Soğukkanlı Olmanın Zamanı
Mesud Tek
Türkiye’de siyaset ve basın, yerel seçimlerden arta
kalan zamanını Abdullah Gül’ü tartışmaya
ayırdı.
Gül “Kürdistan Bölgesi” dedi mi, demedi mi; tartışılan
konu bu.
Irak gezisine katılan gazetecilerin büyük bir bölümü,
TC Cumhurbaşkanı’nın söz konusu terimi kullandığını
söylüyorlar.
Abdullah Gül ise, “o sözü kullanmadım” diyor.
Oysa ilk gün ne kadar güzel bir hava vardı; TC Cumhurbaşkanı
“Kürdistan” demişti; “o sözün” kullanılması,
karpuz gibi Türkiye’yi ikiye bölmemişti ve Türkiye’nin
birliği devam ediyordu!.
Ama Gül de netice itibariyle bir Türk politikacısıydı
ve istese de köklü geleneklerden sapmazdı.
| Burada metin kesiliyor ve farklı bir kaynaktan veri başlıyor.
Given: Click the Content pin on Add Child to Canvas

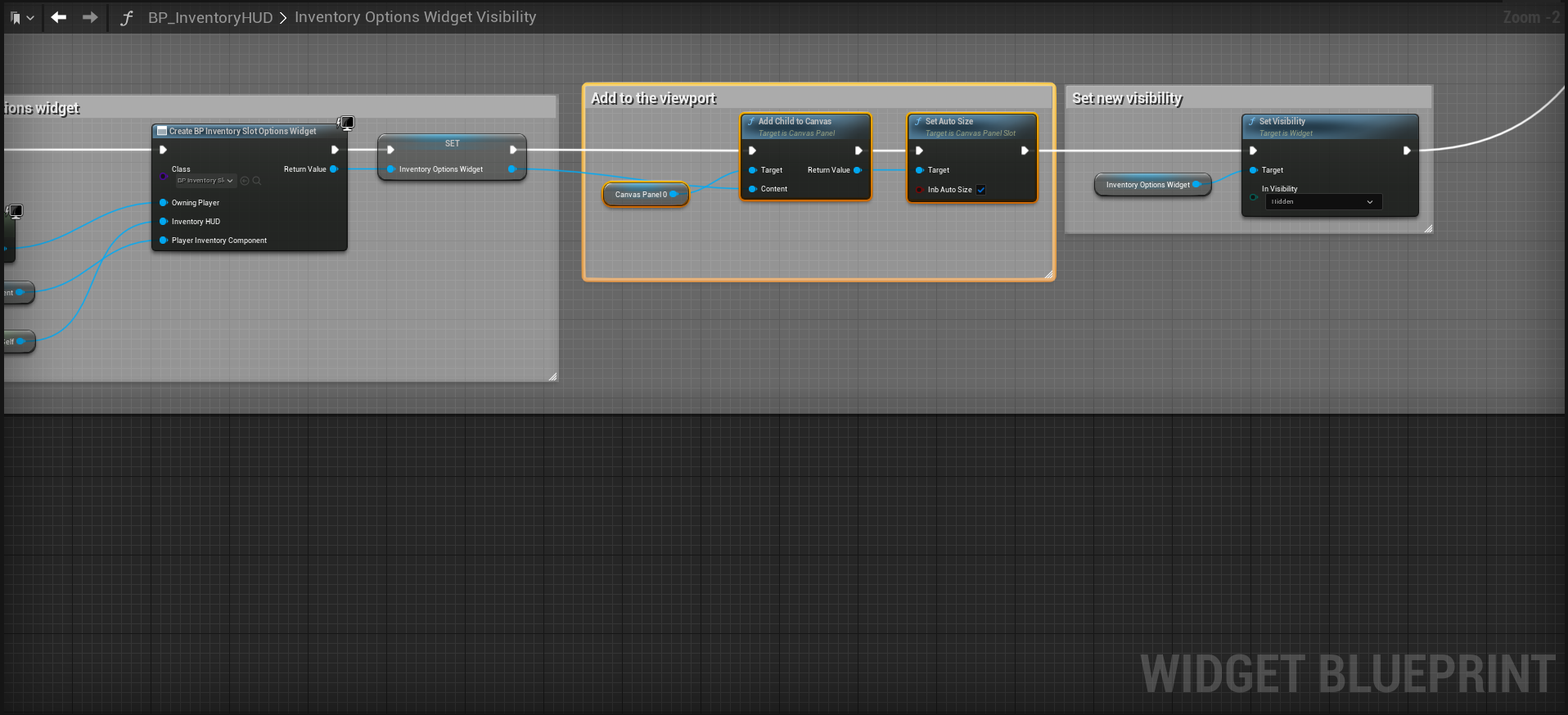Looking at the screenshot, I should coord(753,189).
“Karakolda doğru söyleyip mahkemede şaşmak”
da, bu geleneğin bir parçası.
Havada, Bağdat’ta, Cumhurbaşkanı’nın
ağzından “Kürdistan Hükümeti, Kürdistan” olarak
dökülen sözcükler, Ankara’da bir anda “o söz” ve “ora” sözcüklerine
dönüştüler..
Oysa başta Abdullah Gül olmak üzere, TC yöneticileri,
politikacılar ne dersen desinler, “ora” Kürdistan olmaya
devam ediyor, edecek..
Ben, TC Cumhurbaşkanı Abdullah Gül “Kürdistan Bölgesi”
dedi mi, demedi mi tartışmasına takılmanın
bize önemli bir katkısı olacağını
düşünmüyorum.
Bu işi Türk politikacılara bırakalım,
varsın onlar tartışsınlar.
Bana göre Abdullah Gül’ün ziyaretiyle yeniden gündeme gelen
konulara ilişkin kafa yormamız daha doğru olur.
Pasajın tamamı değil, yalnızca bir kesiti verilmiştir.